Other official statistics were employed to create weighting factors for each territory analysed, including passenger statistics for sea and airports, migration data, and publicly available attendance data for individual events.
- Is my data safe?
-
Yes, your data is safe. All measures have been taken to ensure that no individual can be identified when compiling statistics on foreign visitors. It is not possible to make decisions about a specific person based on the foreign visitor statistics, and therefore this data cannot be used for direct marketing or other direct impact purposes. The compilation of foreign visitor statistics has been carried out in compliance with higher requirements for the protection of personal data than those laid down in the General Data Protection Regulation (GDPR) of the European Union and the legislation of the Republic of Lithuania. Additionally, the partners of this pilot project (Positium, Tele2, and PositIn) are committed to the highest data protection and ethical standards.
- Who else uses mobile user metadata?
-
Mobile user metadata is collected, stored, and used by each mobile operator to keep track of mobile services, including the number and duration of calls, the number of text messages sent and received, and the amount of data transferred. Each time a mobile user uses mobile services or travels and connects to different mobile towers, a record of the mobile user's action is automatically created in a dedicated and well-secured database of the mobile operator. Each record contains an accurate record of the date and time of its creation and the mobile tower to which the user was connected. Besides recording mobile usage, these records are used for the analysis and management of mobile infrastructure to ensure the smooth operation of the mobile network. By knowing which mobile tower users are connected to, the network can interconnect them effectively. Mobile users' metadata is also used for other legitimate purposes, including ensuring public safety in certain cases.
In other countries, mobile user metadata is used for various statistical indicators, such as determining population size and calculating population movements between different cities or areas. These statistical indicators are increasingly used in transport planning (e.g., public intercity transport routing), spatial planning (e.g., master plans of cities), civil protection (e.g., planning and executing evacuation operations), and commercial research (e.g., identifying the optimal location for new retail and service facilities or real estate projects).
- Is it possible to identify personal data from foreign visitor statistics?
-
No, it is not possible to identify personal data from foreign visitor statistics. All metadata from mobile users used to compile these statistics was depersonalised by encrypting information (e.g., phone numbers) that could identify a specific person before analysis. Additionally, all depersonalised data was aggregated (summed up for each territory) and extrapolated using additional data sources. If the aggregated data consisted of fewer than 10 unique mobile users in a given area, such data was not used. These methods ensure that foreign visitor statistics do not contain information that could identify the location of a particular person within the selected territory or reveal which other territories were visited by the same individual. Well-known tools have been applied to foreign visitor statistics to ensure that, even when combined with other data, attempts to identify a particular individual are impossible or exceedingly difficult.

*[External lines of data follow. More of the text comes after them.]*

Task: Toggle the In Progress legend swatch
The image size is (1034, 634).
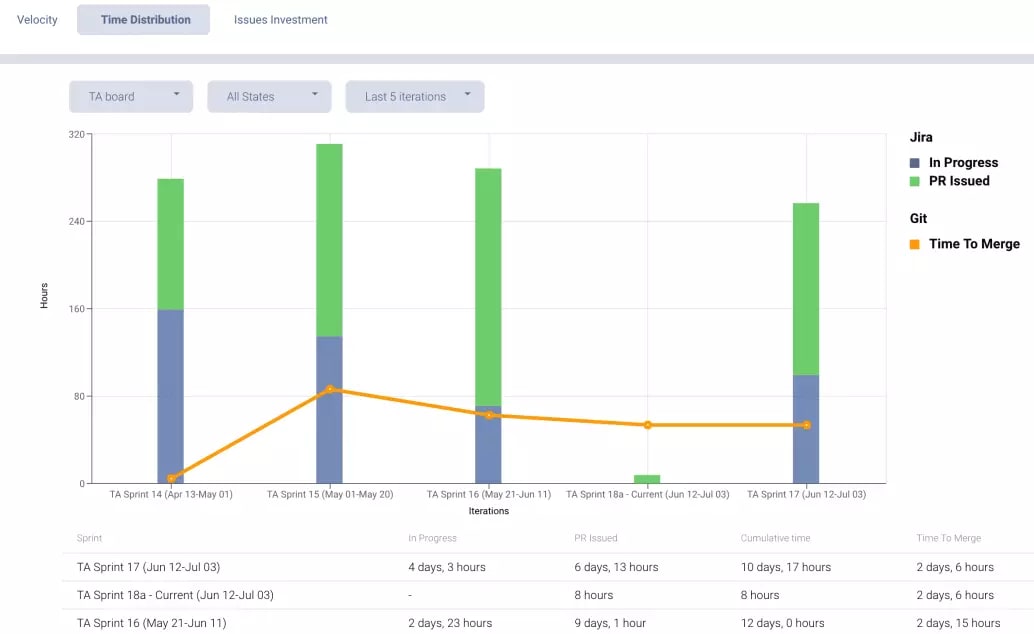Action: [x=915, y=163]
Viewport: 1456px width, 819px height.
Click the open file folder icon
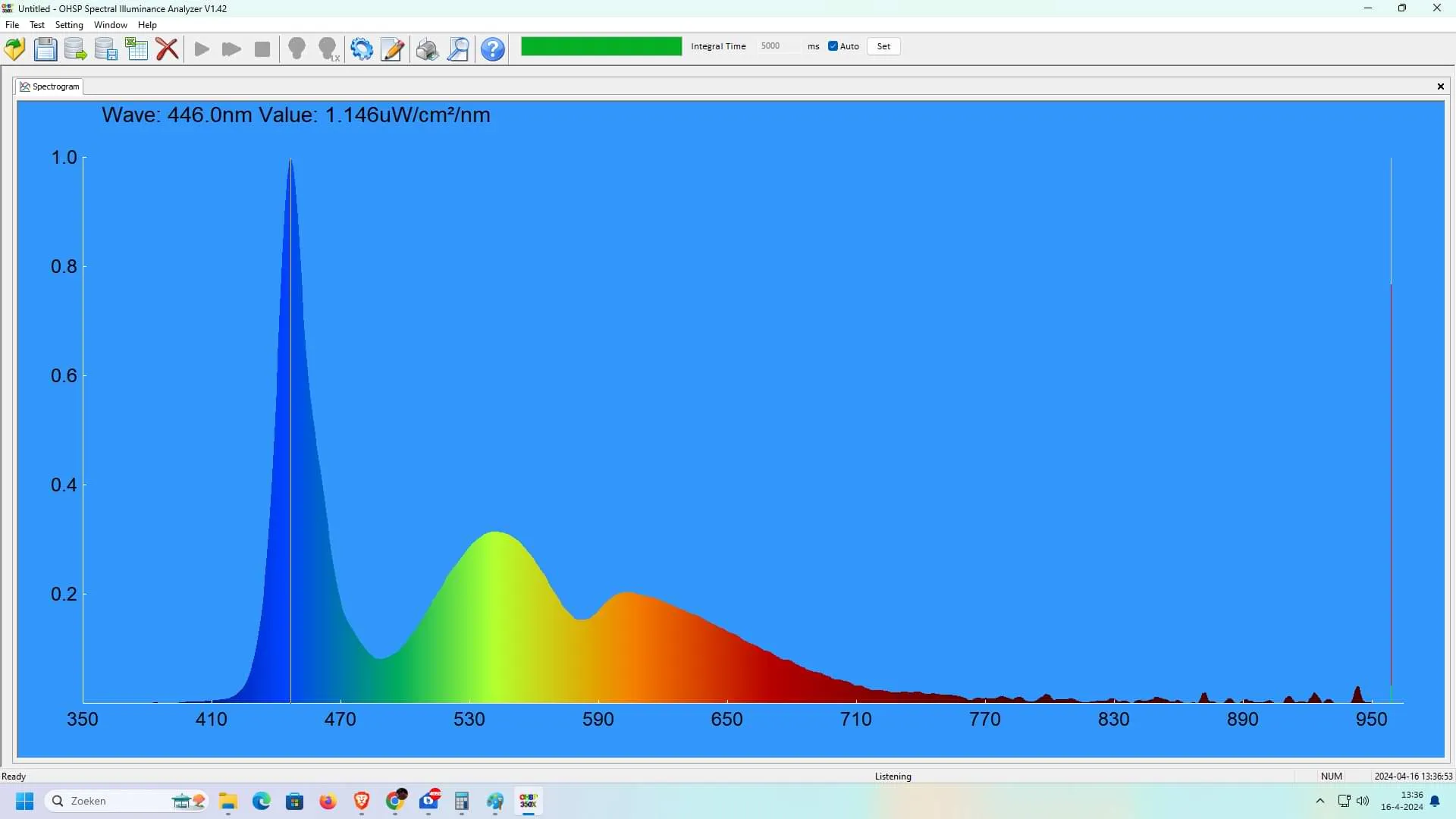pos(14,49)
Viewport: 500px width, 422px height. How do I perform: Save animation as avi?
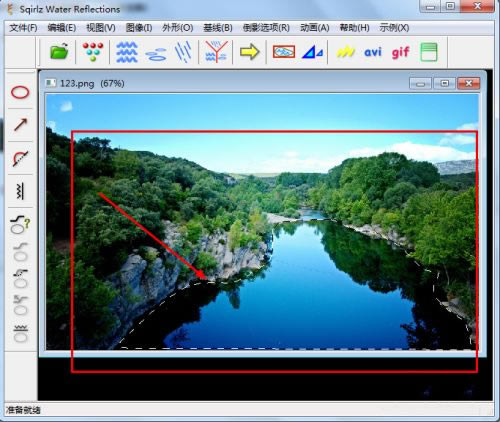[x=373, y=52]
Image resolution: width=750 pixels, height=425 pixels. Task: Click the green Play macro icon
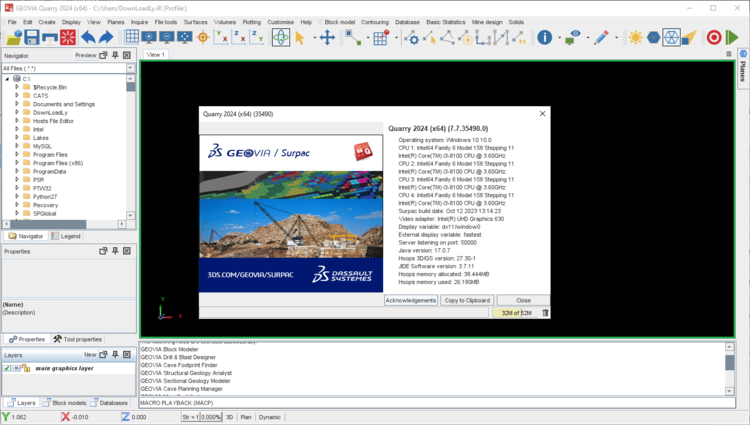733,37
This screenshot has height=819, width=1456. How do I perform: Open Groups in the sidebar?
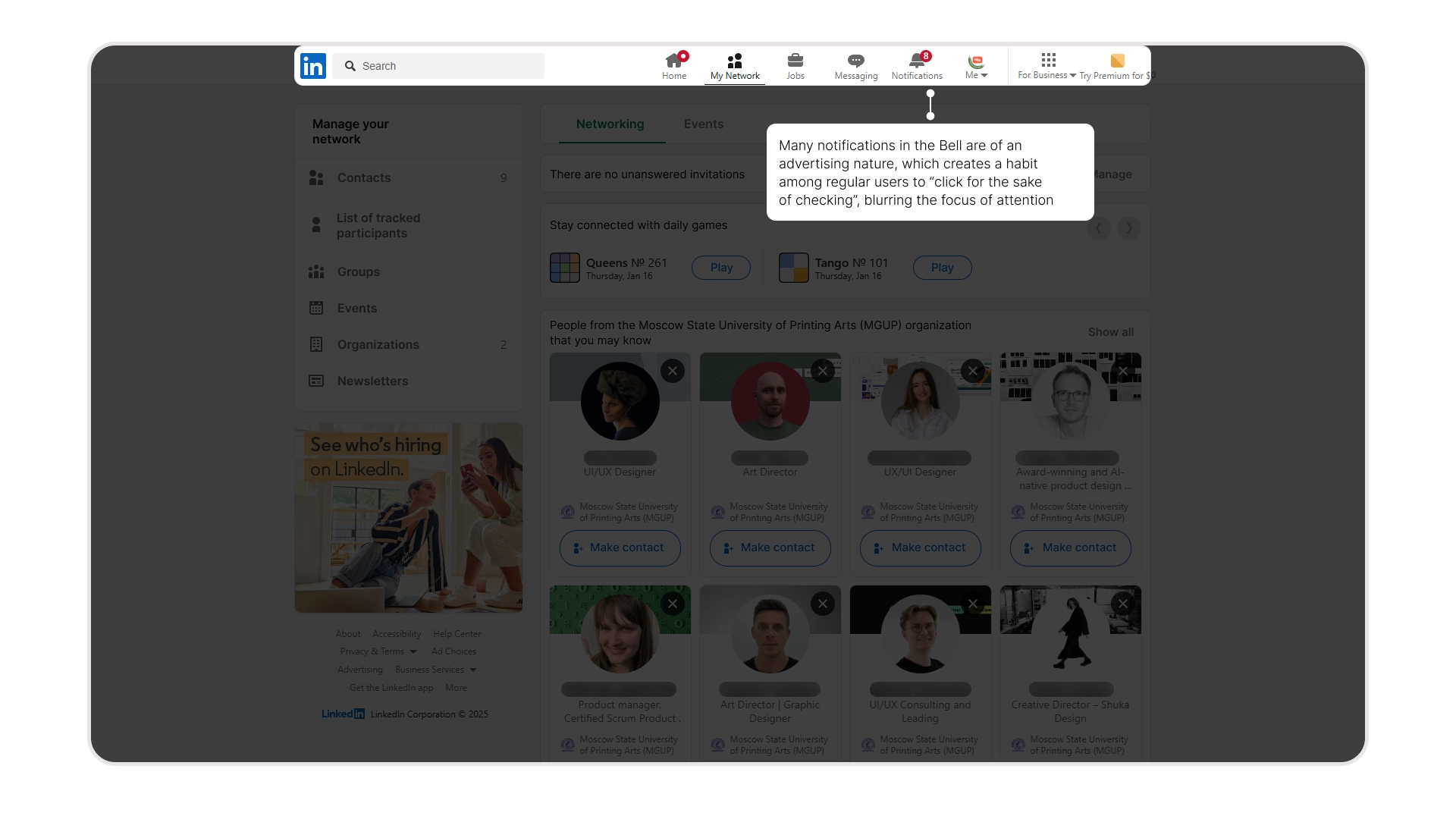[x=358, y=271]
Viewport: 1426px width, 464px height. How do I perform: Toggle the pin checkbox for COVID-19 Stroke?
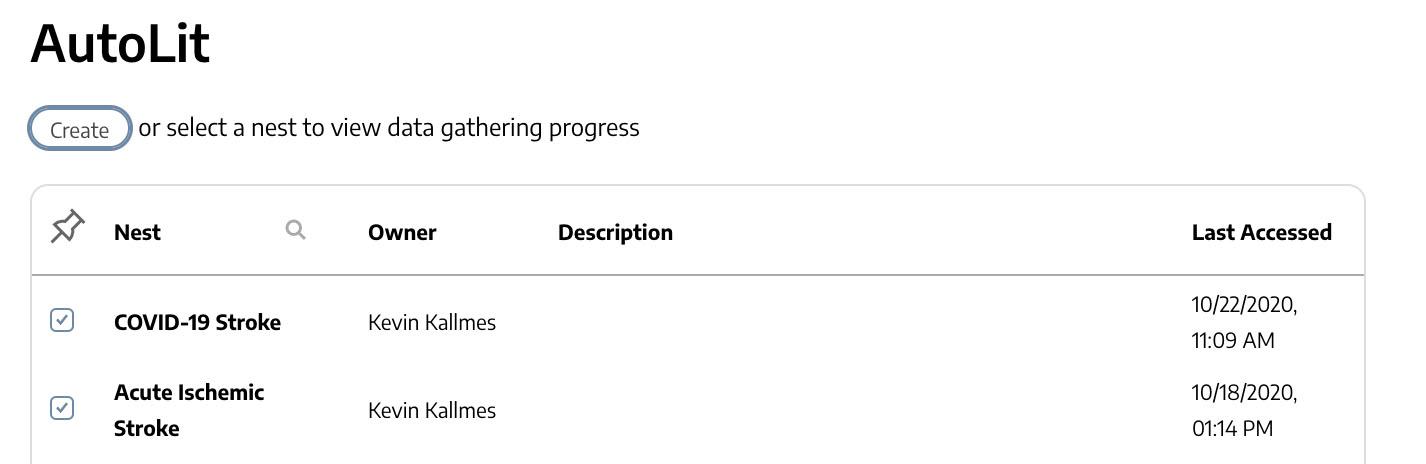62,321
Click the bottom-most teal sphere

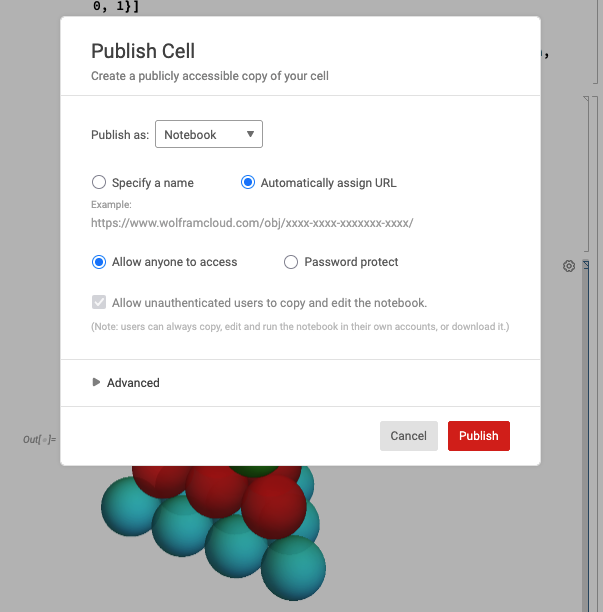(x=294, y=567)
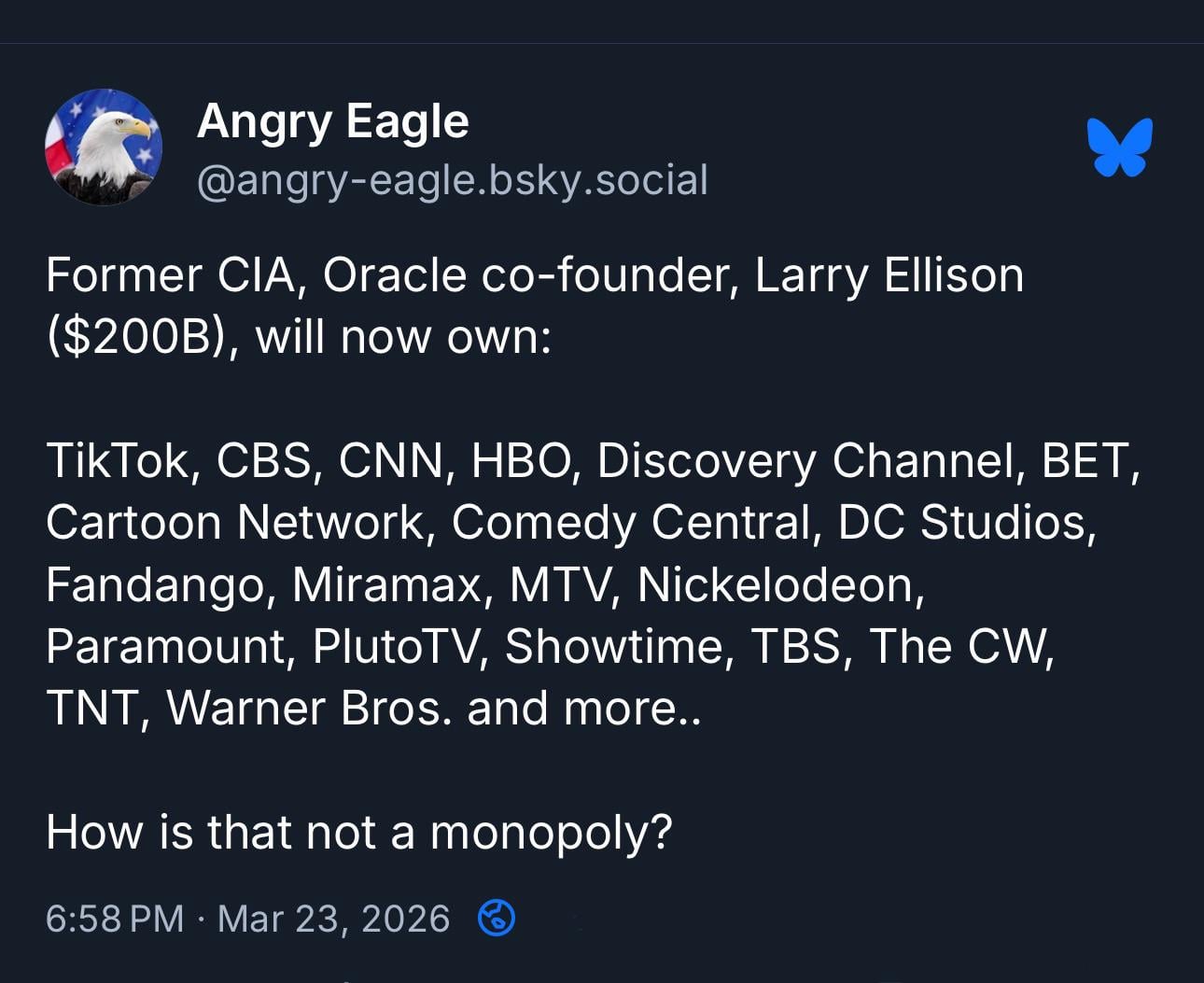Open the Angry Eagle display name

332,121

- Why was data from only one mobile operator used to compile statistics on foreign visitors?
-
At the start of this pilot project, a survey of mobile operators was conducted to identify the mobile data indicators most relevant for compiling international visitor statistics, including market size, the number of roaming contracts with mobile operators in other countries, and the quality of metadata on mobile users.
The study analysed data from the mobile operator Tele2. Tele2 was found to have a sufficient market size and number of contracts with mobile operators in other countries to compile the statistics. Additionally, the quality of the data collected and stored by Tele2 met the data quality requirements for statistical production.
The methodology used to compile the statistics on international visitors, developed by the Estonian company Positium in cooperation with the University of Tartu, has the potential to combine data from multiple mobile operators. However, such a model requires much greater administrative, technological, and methodological effort. Even if data from all mobile operators were used, some foreign visitors would still not be included in the statistics because they do not use mobile services (e.g., switching off their phone when travelling or purchasing local mobile services). The extrapolation mathematical model developed by Positium was used to estimate the statistics of foreign visitors who did not use roaming mobile services. Therefore, data from one mobile operator was sufficient to generate the statistics for foreign visitors.
- How long is the data of mobile users stored for the calculation of foreign visitor statistics?
-
The mobile operator Tele2 collects and stores mobile user metadata, in particular that used for the accounting of mobile services, for a maximum period of 6 months on secure hardware under its management. For the purposes of this pilot project, mobile user' data were depersonalised by encrypting personally identifiable information and aggregating the data of all mobile users in each of the areas analysed. The statistics thus produced cannot be used to identify a specific individual and therefore have no time limit for their storage.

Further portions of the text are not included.